INSTRUCTIONS FOR THE TASK:
All entries should be output exactly as they stand.

·····

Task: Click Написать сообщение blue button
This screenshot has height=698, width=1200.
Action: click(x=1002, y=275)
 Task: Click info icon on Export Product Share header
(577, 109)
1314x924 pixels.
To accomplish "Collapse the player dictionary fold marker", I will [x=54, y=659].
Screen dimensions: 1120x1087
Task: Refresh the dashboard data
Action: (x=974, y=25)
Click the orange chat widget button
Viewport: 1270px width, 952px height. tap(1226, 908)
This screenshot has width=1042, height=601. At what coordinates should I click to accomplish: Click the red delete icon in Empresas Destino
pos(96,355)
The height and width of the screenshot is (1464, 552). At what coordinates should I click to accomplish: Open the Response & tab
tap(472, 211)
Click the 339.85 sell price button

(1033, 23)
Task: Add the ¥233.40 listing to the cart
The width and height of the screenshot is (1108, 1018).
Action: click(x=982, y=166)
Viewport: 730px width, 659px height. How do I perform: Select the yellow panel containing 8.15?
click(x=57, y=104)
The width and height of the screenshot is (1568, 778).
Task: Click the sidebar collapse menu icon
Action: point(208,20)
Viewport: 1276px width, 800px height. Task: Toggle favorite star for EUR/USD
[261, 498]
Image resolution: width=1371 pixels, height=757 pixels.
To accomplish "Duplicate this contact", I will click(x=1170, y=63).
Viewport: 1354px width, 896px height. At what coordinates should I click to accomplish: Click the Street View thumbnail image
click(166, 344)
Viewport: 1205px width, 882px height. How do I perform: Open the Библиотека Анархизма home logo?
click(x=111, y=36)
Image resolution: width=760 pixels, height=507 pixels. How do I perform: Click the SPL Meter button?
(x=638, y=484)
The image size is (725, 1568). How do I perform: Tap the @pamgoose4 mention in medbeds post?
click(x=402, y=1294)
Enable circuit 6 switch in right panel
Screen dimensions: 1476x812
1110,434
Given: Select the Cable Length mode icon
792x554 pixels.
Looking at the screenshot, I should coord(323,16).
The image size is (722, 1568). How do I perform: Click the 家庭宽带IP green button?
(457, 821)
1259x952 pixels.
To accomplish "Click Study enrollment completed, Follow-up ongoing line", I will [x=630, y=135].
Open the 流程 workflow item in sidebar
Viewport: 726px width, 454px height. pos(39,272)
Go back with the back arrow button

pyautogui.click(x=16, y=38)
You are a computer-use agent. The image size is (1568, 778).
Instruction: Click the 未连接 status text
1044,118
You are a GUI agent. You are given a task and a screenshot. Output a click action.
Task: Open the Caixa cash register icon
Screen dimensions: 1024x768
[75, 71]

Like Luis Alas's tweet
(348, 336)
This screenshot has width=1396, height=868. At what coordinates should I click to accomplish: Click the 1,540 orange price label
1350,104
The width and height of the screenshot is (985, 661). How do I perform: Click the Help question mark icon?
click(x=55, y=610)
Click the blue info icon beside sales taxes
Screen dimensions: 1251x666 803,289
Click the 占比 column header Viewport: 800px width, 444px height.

·····

EXERCISE OUTPUT:
Task: Click Написать сообщение blue button
This screenshot has height=698, width=1200.
Action: click(x=1002, y=275)
 Task: Click info icon on Export Product Share header
(577, 109)
1314x924 pixels.
To accomplish "Collapse the player dictionary fold marker", I will [x=54, y=659].
Screen dimensions: 1120x1087
Task: Refresh the dashboard data
Action: (x=974, y=25)
Click the orange chat widget button
Viewport: 1270px width, 952px height. tap(1226, 908)
This screenshot has width=1042, height=601. At what coordinates should I click to accomplish: Click the red delete icon in Empresas Destino
pos(96,355)
The height and width of the screenshot is (1464, 552). At what coordinates should I click to accomplish: Open the Response & tab
tap(472, 211)
Click the 339.85 sell price button

(1033, 23)
Task: Add the ¥233.40 listing to the cart
The width and height of the screenshot is (1108, 1018).
Action: click(x=982, y=166)
Viewport: 730px width, 659px height. How do I perform: Select the yellow panel containing 8.15?
click(x=57, y=104)
The width and height of the screenshot is (1568, 778).
Task: Click the sidebar collapse menu icon
Action: point(208,20)
Viewport: 1276px width, 800px height. Task: Toggle favorite star for EUR/USD
[261, 498]
Image resolution: width=1371 pixels, height=757 pixels.
To accomplish "Duplicate this contact", I will click(x=1170, y=63).
Viewport: 1354px width, 896px height. At what coordinates should I click to accomplish: Click the Street View thumbnail image
click(166, 344)
Viewport: 1205px width, 882px height. How do I perform: Open the Библиотека Анархизма home logo?
click(x=111, y=36)
Image resolution: width=760 pixels, height=507 pixels. How do I perform: Click the SPL Meter button?
(x=638, y=484)
The image size is (725, 1568). How do I perform: Tap the @pamgoose4 mention in medbeds post?
click(x=402, y=1294)
Enable circuit 6 switch in right panel
Screen dimensions: 1476x812
1110,434
Given: Select the Cable Length mode icon
792x554 pixels.
Looking at the screenshot, I should coord(323,16).
The image size is (722, 1568). How do I perform: Click the 家庭宽带IP green button?
(457, 821)
1259x952 pixels.
To accomplish "Click Study enrollment completed, Follow-up ongoing line", I will [x=630, y=135].
Open the 流程 workflow item in sidebar
Viewport: 726px width, 454px height. pos(39,272)
Go back with the back arrow button

pyautogui.click(x=16, y=38)
You are a computer-use agent. The image size is (1568, 778).
Instruction: Click the 未连接 status text
1044,118
You are a GUI agent. You are given a task and a screenshot. Output a click action.
Task: Open the Caixa cash register icon
Screen dimensions: 1024x768
[75, 71]

Like Luis Alas's tweet
(348, 336)
This screenshot has width=1396, height=868. At what coordinates should I click to accomplish: Click the 1,540 orange price label
1350,104
The width and height of the screenshot is (985, 661). How do I perform: Click the Help question mark icon?
click(x=55, y=610)
Click the blue info icon beside sales taxes
Screen dimensions: 1251x666 803,289
Click the 占比 column header Viewport: 800px width, 444px height.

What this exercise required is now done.